**WHAT YOU NEED TO DO:** All of the listing is to be written out word for word, with the pictures left out.

**PROVIDED ENTRIES:**
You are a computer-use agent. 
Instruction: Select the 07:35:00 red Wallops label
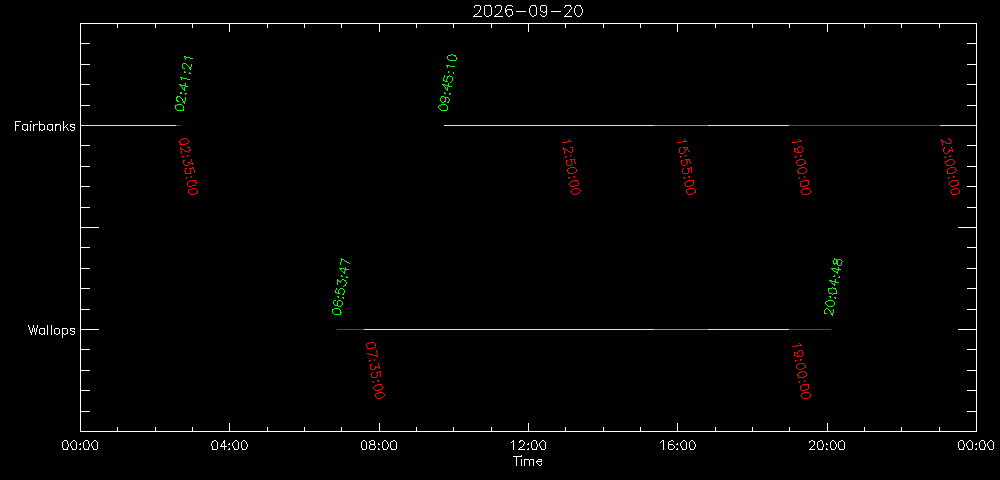pyautogui.click(x=375, y=370)
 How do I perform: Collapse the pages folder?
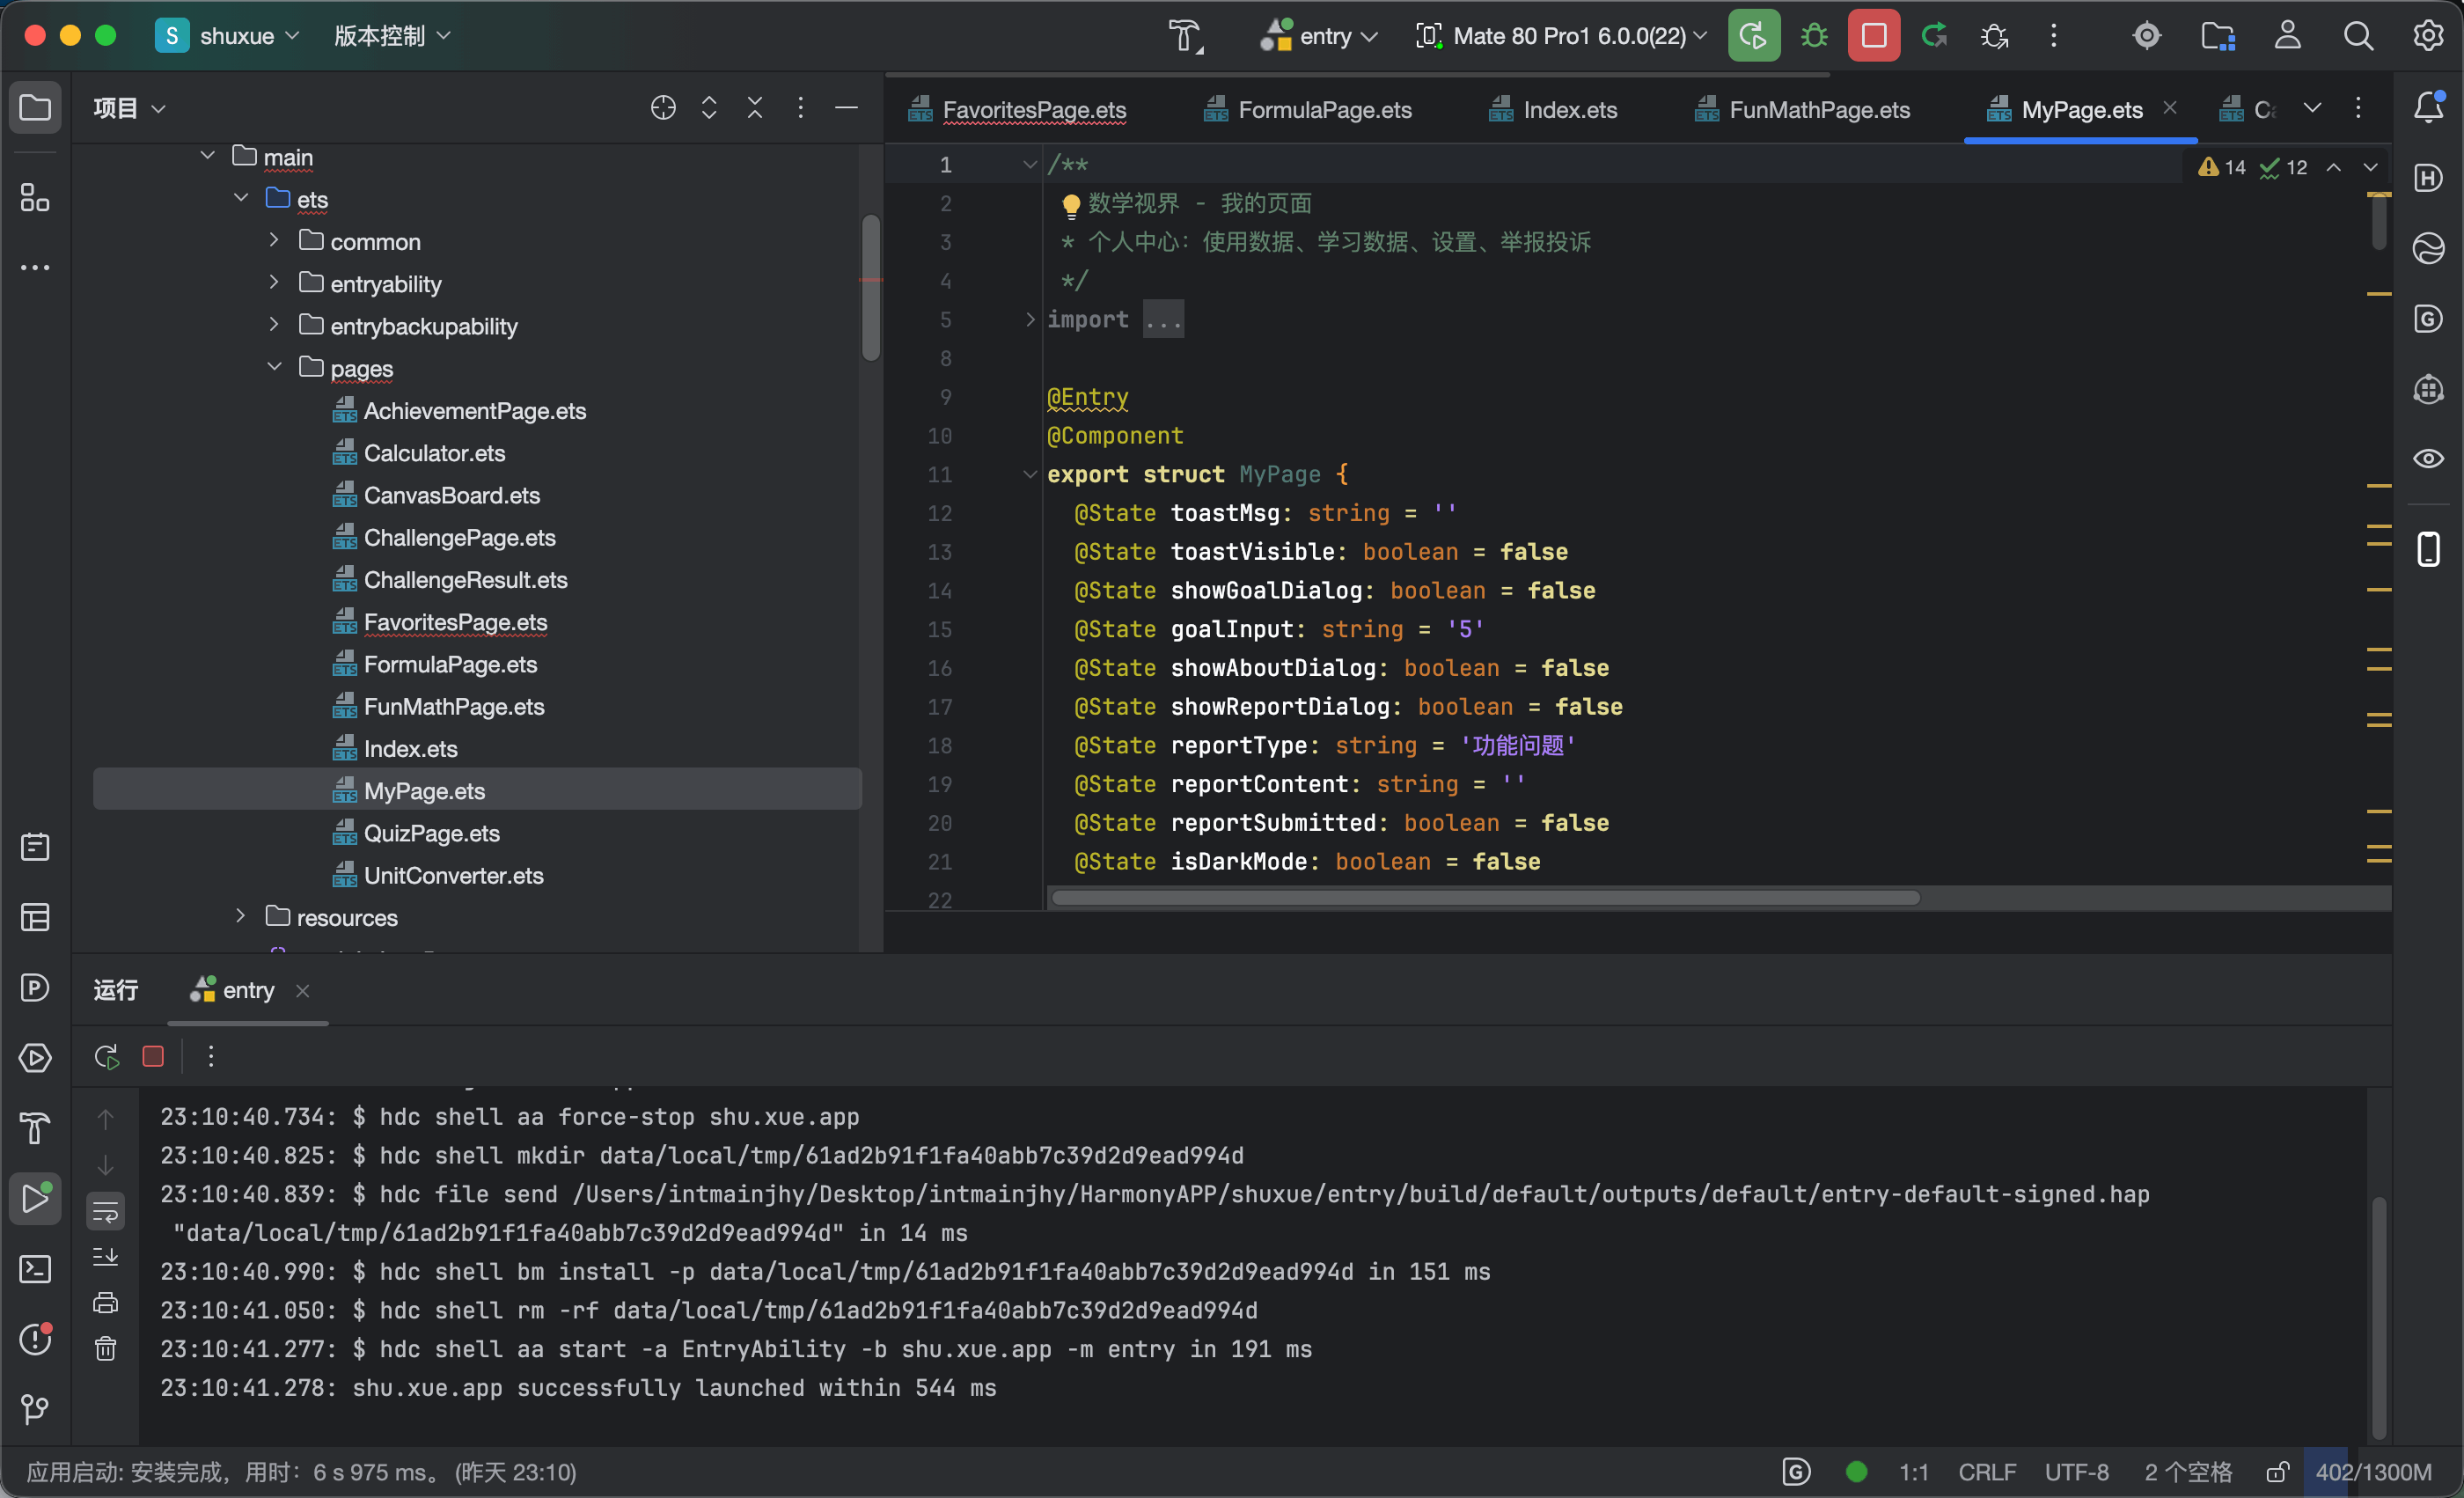[x=274, y=367]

**SOLUTION TO THE PROBLEM:**
You are a computer-use agent. 
Instruction: Select the 07:35:00 red Wallops label
pyautogui.click(x=375, y=370)
 How do I perform: Collapse the pages folder?
[x=274, y=367]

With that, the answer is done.